Koran Sulindo – Terpilihnya Indonesia menjadi anggota tidak tetap Dewan Keamanan Perserikatakan Bangsa-Bangsa harus merefleksikan politik luar negeri Indonesia.
Visi Presiden Joko Widodo menjadikan Indonesia sebagai Poros Maritim Dunia harus menjadi program utama terutama implementasi pilar kelima yaitu mewujudkan pertahanan maritim yang handal.
Menurut pengamat militer dan intelijen Susaningtyas NH Kertopati, hal itu dapat ditempuh guna menjaga stabilitas keamanan perairan Indonesia melalui hard power dan soft power.
“Hard power ditempuh melalui program minimum essential force (MEF). Sementara soft power dapat ditempuh melalui diplomasi maritim,” kata Susaningtyas di Jakarta, Senin (11/6).
Diungkapkan, sebagai bentuk nyata implementasi pilar keempat Poros Maritim Dunia, maka diplomasi maritim dapat diarahkan untuk memperkuat posisi Indonesia sebagai mediator konflik di Laut China Selatan.
Keikutsertaan Indonesia sebagai anggota tidak tetap DK PBB, Indonesia juga dapat berperan lebih aktif untuk mengusulkan berbagai alternatif solusi konflik.
Lebih lanjut Susantyas mengatakan, para diplomat Indonesia, dapat memperoleh political capital untuk mengundang semua pihak yang berkepentingan guna mempercepat solusi tersebut sesuai Hukum Laut Internasional 1982.
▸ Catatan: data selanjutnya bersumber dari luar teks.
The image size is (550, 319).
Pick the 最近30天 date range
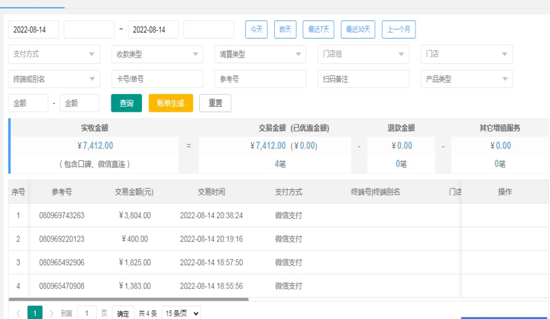(x=358, y=30)
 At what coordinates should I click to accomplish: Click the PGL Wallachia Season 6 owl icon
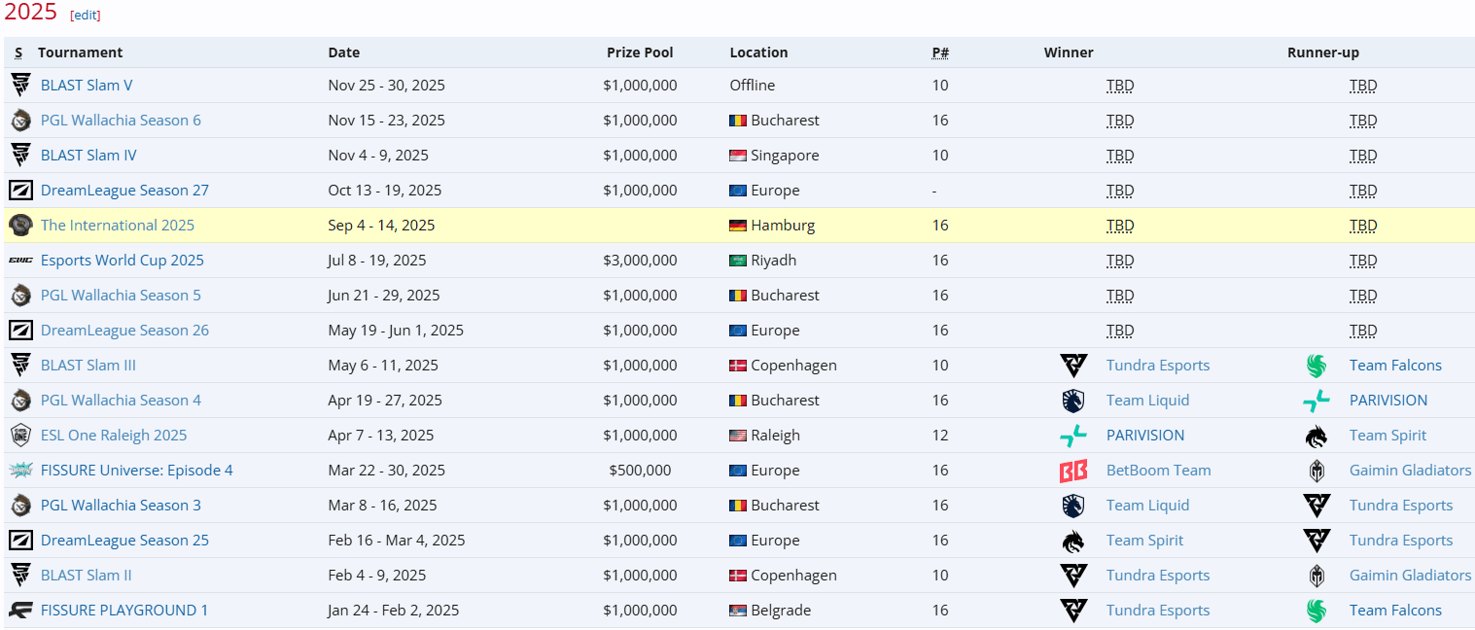pos(20,120)
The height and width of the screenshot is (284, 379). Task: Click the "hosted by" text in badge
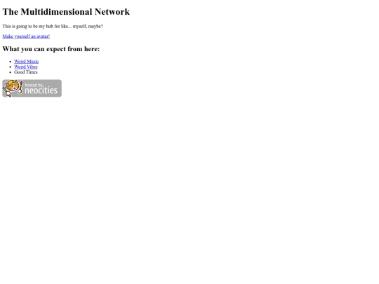[34, 85]
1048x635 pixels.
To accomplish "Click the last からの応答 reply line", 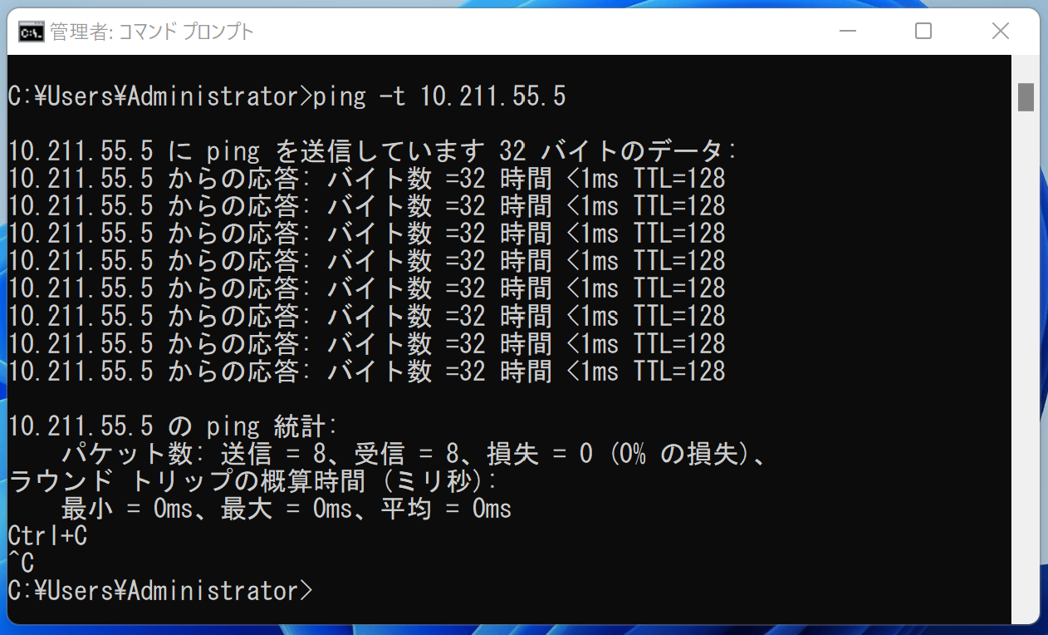I will (x=366, y=371).
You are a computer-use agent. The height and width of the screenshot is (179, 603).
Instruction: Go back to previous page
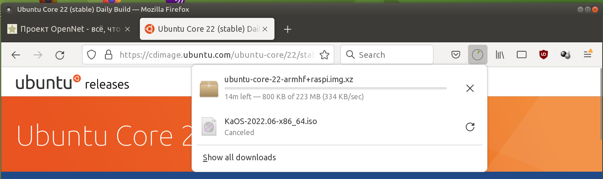click(16, 55)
Indonesia dapat menyiapkan para diplomat yang akan mengawaki pos tersebut di PBB dalam membentuk tim terpadu.
“Artinya tidak hanya untuk diplomat Kementerian luar Negeri saja. Tetapi juga perlu melibatkan para pejabat dari berbagai instansi yang menangani pertahanan maritim, seperti perwira TNI AL dan Badan Keamanan Laut,” terangnya.
Selain hard power dan soft power, Indonesia juga dapat mengoptimalkan smart power. Sebagai anggota tidak tetap DK PBB, maka Indonesia sebagai ASEAN leader dapat memperkokoh jejaring dengan berbagai negara dan organisasi internasional yang menangani global security.
Selain itu smart power Indonesia dapat dijabarkan ke dalam berbagai program aksi ASEAN Political-Security Community (APSC) untuk mewujudkan perdamaian di berbagai belahan dunia yang dilanda konflik.
Periode sebagai anggota tidak tetap DK PBB 2019-2020 merupakan peluang Indonesia menjadi pemain global yang sesungguhnya sebagai penjaga perdamaian dunia.
“Smart power dapat ditunjukkan dengan memberi kesempatan beberapa perwira tinggi TNI untuk menjadi komandan misi PBB, seperti perwira tinggi TNI AL berbintang tiga sebagai Komandan Maritim Misi PBB di Libanon,” Susaningtyas.
Menurutnya, promosi jabatan tersebut juga sejalan dengan kepentingan nasional Indonesia untuk berperan aktif menjaga perdamaian di Timur Tengah. [CHA/TGU]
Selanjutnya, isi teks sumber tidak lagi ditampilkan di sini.